Developed in collaboration with Rensselaer’s Hirsch Observatory, The Color Out of Space consists of images of celestial bodies captured by an astronomy camera affixed to a telescope. Barba edited these still images into a high-definition video sequence accompanied by vocal commentary collected from university astronomers, artists and writers. In the original installation, Barba projected the images onto EMPAC’s distinctive glass facade. The soundtrack, mixed by her husband, electronic musician Jan St. Werner, was broadcast by a local Troy radio station.
At MIT, The Color Out of Space was presented on a more intimate scale alongside Barba’s recent sculptures, screen prints and films. Compressed into a maquettelike installation, the main video was projected onto a series of transparent colored glass planes, which both multiplied and canceled out the luminous pictures of the moon, nebulae, planets, stars and so on. Images blurred by the panes bled onto the gallery walls, swirling around the space like a cinematic Starry Night.
As a voice on the soundtrack reports, color filters are used in telescopes to produce more “accurate” images of space (otherwise we would see only “white or gray blobs”). Here, science borrows something from art, as ostensibly objective images are layered with artifice to enhance perceptible detail. We are reminded that when it comes to looking at the universe, we are in fact “looking at a shadow of something that doesn’t exist.” It is telling, then, that the glass panes in the installation generate prominent shadows and partially obscure the high-resolution images. They serve as optical devices that block out as much as they make visible—and perhaps the same could be said about even the most advanced telescopes.

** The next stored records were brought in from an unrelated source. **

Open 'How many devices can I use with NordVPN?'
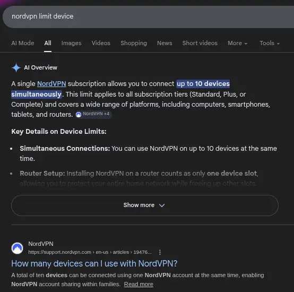Screen dimensions: 294x292 point(94,264)
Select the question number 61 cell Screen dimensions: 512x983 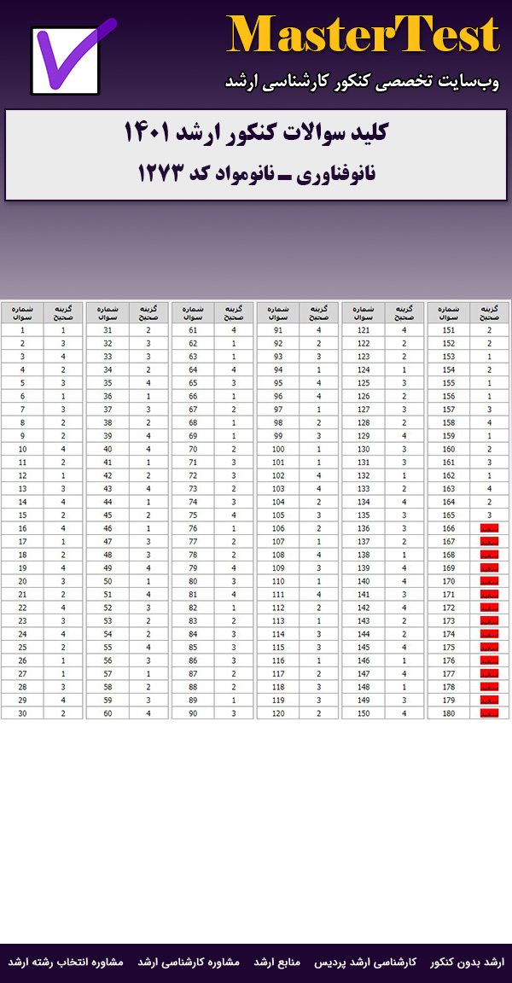pos(193,330)
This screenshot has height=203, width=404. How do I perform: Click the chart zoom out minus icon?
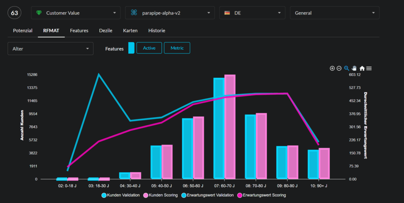point(339,68)
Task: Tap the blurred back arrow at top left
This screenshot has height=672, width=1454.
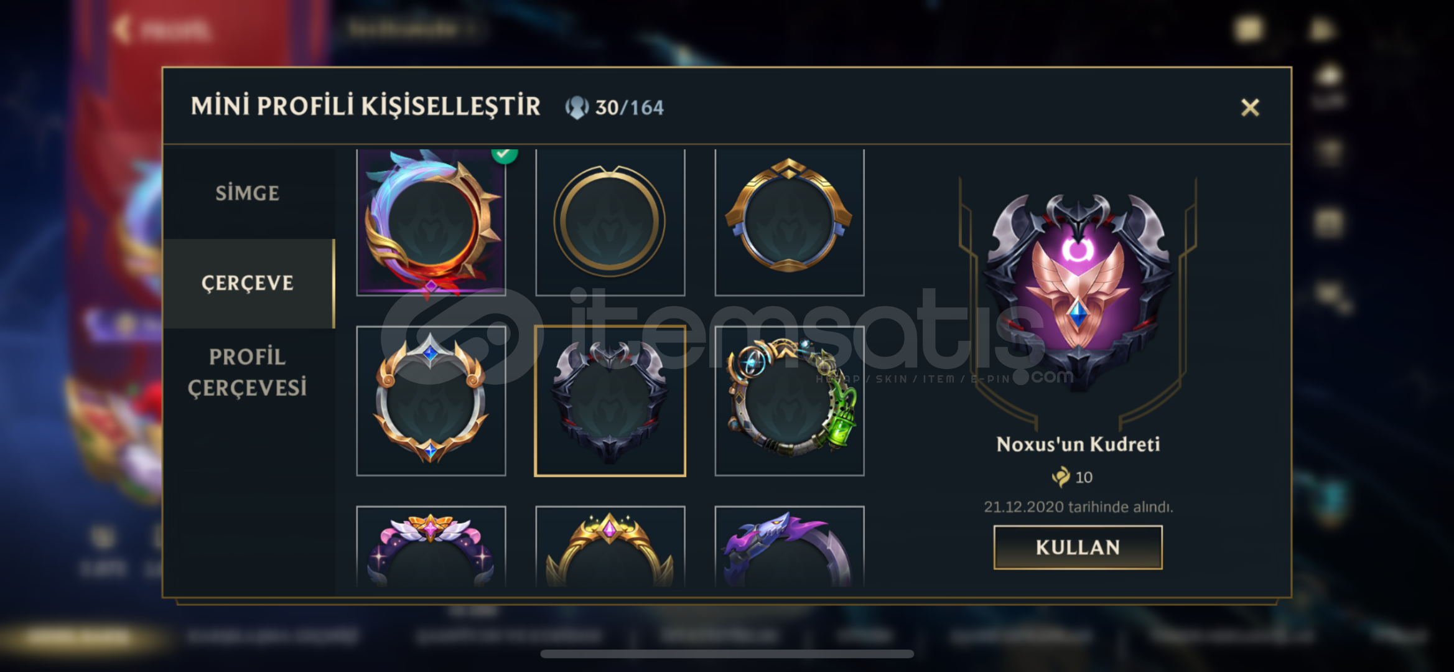Action: click(122, 29)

Blind spots and cinematic shadows appear frequently in Barba’s work, and many of her other projects on view in the MIT exhibition explore the limits of vision. Color Studies (2013) features two 16mm projectors placed on either side of a freestanding screen that play loops of celluloid tinted with primary colors. Overlapping on the front and back of the screen, the pure light projections blend into subtle abstractions. Barba’s dystopian film Somnium (2011) takes up the mode of speculation also evident in her collaboration with Rensselaer scientists. The work was inspired by a 1634 astronomical treatise by Ludwig Kepler and shot on the industrial shores of the North Sea. Kepler’s treatise, which imagines what the earth might look like from the moon, is considered by many to be the first work of science fiction. Before the modern advent of artists-in-residence, the scientist had to make his own work of art.